• _Task instructions_
Give back exactly the lines of the material below, starting with the line with "has width=814, height=419." and going on through the line with "Expand the Sprache".

====

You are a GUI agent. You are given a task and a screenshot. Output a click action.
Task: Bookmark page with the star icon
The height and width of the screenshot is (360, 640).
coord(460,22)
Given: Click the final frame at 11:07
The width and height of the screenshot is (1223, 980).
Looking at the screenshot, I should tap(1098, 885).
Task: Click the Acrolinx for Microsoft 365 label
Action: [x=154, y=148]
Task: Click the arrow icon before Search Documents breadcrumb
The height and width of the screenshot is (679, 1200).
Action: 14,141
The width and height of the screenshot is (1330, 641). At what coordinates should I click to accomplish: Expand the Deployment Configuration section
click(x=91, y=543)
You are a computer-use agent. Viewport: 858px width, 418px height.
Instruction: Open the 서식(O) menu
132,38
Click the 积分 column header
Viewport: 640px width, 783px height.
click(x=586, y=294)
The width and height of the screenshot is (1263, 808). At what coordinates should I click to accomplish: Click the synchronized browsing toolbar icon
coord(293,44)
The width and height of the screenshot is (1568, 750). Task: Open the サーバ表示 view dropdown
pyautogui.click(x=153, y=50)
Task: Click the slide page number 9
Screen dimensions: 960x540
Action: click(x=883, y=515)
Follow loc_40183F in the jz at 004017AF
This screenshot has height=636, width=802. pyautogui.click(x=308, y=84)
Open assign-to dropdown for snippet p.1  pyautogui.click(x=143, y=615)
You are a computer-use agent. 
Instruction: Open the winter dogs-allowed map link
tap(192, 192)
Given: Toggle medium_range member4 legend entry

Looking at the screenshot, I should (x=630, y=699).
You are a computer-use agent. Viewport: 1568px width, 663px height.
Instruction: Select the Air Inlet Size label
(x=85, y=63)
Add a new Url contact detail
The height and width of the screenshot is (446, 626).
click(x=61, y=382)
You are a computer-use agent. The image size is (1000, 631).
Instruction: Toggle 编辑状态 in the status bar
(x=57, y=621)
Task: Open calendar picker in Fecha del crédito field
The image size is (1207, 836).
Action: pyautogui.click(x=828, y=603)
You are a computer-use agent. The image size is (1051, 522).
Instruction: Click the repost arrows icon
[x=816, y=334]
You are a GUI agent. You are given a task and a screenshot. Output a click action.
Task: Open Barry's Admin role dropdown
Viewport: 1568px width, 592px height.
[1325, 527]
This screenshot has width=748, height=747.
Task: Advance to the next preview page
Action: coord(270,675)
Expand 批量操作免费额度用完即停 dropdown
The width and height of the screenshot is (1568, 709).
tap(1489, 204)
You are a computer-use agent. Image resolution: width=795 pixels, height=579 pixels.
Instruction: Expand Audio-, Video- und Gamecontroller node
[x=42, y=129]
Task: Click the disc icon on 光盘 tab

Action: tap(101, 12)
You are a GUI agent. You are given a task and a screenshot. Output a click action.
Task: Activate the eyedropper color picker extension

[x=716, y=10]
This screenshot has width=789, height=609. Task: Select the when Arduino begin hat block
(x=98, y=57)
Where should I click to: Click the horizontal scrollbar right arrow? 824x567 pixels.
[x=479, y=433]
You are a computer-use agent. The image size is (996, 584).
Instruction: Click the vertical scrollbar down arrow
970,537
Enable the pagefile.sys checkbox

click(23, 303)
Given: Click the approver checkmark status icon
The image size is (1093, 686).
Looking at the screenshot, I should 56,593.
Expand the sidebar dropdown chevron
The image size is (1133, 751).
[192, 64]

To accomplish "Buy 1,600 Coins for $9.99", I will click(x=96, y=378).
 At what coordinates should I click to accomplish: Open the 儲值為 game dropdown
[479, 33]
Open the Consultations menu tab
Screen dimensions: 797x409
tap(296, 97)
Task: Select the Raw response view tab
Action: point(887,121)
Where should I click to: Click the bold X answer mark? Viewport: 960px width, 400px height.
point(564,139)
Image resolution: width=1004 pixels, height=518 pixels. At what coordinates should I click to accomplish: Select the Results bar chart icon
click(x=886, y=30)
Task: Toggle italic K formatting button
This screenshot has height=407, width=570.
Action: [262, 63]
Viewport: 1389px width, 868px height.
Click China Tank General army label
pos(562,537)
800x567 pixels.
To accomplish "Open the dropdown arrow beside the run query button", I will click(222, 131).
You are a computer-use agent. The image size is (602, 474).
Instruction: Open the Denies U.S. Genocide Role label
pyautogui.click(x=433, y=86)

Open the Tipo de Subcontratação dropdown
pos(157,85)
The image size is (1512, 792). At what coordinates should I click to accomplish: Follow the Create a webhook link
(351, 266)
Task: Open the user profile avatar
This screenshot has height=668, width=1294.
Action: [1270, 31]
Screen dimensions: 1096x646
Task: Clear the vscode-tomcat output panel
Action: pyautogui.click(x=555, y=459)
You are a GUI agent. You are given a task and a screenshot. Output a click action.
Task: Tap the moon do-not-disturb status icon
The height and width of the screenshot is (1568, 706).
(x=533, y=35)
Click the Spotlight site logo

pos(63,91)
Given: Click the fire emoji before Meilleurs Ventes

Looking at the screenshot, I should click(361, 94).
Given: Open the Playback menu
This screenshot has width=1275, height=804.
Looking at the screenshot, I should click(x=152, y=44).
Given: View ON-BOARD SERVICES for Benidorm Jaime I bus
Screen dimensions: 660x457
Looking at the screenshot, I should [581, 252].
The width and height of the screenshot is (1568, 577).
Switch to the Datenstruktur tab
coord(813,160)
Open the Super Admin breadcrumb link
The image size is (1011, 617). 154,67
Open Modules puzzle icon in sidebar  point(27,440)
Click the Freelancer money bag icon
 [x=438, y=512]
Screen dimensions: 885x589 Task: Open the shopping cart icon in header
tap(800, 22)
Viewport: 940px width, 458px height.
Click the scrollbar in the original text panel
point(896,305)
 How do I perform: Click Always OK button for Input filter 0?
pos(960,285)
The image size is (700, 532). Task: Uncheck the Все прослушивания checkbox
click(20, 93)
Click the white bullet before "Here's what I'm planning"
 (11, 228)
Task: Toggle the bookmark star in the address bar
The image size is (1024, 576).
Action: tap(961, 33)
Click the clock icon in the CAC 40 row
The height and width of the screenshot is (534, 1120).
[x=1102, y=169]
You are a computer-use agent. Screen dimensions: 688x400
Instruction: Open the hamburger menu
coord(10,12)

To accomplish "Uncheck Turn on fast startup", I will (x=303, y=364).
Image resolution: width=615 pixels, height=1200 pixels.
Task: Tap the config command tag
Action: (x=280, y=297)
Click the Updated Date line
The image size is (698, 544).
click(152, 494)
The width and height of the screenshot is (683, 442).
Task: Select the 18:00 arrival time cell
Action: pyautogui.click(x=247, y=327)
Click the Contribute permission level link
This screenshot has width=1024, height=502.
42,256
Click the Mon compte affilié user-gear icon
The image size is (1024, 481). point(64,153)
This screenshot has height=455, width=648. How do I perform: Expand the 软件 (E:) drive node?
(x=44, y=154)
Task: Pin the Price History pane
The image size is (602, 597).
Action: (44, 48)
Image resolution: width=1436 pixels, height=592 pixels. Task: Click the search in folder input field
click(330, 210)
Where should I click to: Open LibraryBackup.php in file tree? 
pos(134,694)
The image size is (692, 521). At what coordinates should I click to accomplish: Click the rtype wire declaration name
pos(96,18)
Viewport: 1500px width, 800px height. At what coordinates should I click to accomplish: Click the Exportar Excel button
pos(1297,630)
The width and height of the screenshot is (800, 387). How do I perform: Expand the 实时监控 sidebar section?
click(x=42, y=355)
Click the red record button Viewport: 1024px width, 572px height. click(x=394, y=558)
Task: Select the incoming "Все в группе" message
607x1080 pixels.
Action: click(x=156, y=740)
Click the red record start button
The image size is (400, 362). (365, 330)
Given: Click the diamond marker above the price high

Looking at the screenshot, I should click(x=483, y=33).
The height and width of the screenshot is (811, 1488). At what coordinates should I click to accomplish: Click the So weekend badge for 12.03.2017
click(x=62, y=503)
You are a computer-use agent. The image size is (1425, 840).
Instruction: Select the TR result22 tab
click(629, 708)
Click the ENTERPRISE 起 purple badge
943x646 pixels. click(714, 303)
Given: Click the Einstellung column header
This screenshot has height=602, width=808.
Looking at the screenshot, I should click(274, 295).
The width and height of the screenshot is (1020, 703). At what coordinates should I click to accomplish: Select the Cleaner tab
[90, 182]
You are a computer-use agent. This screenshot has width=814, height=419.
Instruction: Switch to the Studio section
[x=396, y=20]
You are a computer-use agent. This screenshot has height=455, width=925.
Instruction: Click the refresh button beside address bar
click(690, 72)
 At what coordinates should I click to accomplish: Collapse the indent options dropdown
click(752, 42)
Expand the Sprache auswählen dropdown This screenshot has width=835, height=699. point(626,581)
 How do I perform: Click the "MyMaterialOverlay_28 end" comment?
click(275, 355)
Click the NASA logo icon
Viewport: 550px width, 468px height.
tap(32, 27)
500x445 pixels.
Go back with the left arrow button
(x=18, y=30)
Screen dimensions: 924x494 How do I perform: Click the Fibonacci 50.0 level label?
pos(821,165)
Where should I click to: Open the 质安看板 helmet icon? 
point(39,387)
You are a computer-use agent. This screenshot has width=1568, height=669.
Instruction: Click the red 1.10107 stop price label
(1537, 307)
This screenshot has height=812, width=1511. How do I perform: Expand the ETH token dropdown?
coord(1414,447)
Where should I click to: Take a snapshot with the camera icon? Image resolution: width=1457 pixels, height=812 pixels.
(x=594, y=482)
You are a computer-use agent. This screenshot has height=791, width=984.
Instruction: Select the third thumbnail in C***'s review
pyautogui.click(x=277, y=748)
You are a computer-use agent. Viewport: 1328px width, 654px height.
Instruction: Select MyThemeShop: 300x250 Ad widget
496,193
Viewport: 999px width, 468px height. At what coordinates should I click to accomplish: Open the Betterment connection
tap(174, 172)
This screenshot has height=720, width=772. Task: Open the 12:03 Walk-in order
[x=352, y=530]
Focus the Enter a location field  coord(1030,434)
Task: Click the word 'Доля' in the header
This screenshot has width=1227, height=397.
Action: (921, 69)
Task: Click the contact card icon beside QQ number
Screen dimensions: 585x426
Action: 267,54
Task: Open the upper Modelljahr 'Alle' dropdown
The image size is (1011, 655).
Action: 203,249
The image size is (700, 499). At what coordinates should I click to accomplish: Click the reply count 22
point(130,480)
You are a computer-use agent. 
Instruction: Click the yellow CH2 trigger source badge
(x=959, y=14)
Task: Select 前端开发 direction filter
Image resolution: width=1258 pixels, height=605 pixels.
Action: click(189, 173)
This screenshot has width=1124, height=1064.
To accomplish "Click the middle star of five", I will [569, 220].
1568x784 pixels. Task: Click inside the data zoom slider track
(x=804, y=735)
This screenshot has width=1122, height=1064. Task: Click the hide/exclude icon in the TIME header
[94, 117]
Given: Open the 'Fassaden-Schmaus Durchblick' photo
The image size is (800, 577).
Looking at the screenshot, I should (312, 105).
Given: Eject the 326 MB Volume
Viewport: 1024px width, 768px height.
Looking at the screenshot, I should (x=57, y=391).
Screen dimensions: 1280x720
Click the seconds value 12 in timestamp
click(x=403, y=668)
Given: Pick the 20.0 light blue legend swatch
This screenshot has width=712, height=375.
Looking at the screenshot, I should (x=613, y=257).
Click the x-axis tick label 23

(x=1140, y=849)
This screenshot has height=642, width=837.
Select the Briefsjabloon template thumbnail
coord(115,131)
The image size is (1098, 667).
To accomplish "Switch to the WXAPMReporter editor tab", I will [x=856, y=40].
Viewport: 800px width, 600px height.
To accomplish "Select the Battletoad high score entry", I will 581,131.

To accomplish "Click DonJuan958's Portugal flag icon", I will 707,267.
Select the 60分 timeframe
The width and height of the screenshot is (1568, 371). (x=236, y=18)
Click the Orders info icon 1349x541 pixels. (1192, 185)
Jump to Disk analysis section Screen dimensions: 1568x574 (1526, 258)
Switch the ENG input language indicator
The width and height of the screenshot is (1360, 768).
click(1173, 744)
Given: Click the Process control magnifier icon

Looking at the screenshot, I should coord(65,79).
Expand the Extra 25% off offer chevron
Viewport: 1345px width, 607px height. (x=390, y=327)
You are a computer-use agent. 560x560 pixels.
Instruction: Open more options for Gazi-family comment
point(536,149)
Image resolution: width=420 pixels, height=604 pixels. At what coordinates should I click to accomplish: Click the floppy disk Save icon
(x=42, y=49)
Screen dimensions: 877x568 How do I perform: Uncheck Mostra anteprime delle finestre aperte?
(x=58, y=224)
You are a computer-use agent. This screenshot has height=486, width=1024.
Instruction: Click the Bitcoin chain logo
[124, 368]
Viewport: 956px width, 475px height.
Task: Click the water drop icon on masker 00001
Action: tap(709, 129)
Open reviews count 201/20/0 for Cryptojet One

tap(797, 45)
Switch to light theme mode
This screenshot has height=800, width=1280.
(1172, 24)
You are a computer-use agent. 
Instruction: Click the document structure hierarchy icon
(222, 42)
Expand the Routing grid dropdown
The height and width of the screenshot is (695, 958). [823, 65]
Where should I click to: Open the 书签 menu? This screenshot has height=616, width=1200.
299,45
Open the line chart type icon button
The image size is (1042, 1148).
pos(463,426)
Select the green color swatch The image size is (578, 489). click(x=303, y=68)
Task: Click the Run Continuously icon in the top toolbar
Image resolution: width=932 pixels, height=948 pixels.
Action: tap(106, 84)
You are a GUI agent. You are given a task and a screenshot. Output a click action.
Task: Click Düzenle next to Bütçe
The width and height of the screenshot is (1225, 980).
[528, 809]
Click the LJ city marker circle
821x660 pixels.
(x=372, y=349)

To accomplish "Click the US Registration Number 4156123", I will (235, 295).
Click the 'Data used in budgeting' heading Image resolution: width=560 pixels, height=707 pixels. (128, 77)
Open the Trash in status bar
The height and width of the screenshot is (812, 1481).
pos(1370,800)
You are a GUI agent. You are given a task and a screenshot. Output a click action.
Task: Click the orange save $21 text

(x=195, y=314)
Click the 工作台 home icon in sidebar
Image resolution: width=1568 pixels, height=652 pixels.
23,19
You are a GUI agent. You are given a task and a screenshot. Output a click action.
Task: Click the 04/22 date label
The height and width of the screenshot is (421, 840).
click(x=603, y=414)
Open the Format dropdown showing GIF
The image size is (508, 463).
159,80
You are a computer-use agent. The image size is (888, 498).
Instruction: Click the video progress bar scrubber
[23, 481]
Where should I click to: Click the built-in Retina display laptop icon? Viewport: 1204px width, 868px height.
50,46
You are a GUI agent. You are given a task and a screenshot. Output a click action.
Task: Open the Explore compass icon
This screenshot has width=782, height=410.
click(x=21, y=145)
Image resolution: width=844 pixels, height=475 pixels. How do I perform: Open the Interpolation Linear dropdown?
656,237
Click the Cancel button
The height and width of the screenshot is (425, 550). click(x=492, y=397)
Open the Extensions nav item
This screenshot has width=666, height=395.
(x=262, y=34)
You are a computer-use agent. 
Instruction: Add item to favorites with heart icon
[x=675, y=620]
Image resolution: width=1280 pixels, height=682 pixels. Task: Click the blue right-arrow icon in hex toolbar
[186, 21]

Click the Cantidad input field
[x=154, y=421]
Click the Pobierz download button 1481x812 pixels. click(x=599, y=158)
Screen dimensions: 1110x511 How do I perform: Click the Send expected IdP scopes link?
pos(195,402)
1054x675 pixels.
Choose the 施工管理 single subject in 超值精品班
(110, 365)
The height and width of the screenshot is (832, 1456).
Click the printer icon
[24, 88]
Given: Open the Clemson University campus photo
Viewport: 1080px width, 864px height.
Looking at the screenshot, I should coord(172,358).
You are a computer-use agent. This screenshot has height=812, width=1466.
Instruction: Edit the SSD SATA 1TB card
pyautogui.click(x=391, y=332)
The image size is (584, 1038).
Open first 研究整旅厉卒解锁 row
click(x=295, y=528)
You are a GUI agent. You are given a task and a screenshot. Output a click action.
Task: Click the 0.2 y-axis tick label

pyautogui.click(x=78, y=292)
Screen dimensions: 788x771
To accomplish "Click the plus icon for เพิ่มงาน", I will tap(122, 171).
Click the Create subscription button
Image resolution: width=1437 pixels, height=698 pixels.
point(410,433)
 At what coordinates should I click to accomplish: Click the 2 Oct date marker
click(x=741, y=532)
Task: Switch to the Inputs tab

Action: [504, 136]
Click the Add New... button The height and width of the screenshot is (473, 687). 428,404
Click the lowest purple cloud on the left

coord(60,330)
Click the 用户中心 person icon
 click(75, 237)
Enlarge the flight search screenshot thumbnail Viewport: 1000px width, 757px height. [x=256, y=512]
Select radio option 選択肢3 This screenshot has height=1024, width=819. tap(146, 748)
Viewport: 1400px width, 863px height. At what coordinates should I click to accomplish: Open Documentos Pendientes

====

• _Answer space_
You are a computer-use agent. This screenshot has width=814, height=419.
Instruction: Switch to the Studio section
[x=396, y=20]
You are a computer-use agent. This screenshot has height=455, width=925.
Instruction: Click the refresh button beside address bar
click(690, 72)
 At what coordinates should I click to accomplish: Collapse the indent options dropdown
click(752, 42)
Expand the Sprache auswählen dropdown This screenshot has width=835, height=699. point(626,581)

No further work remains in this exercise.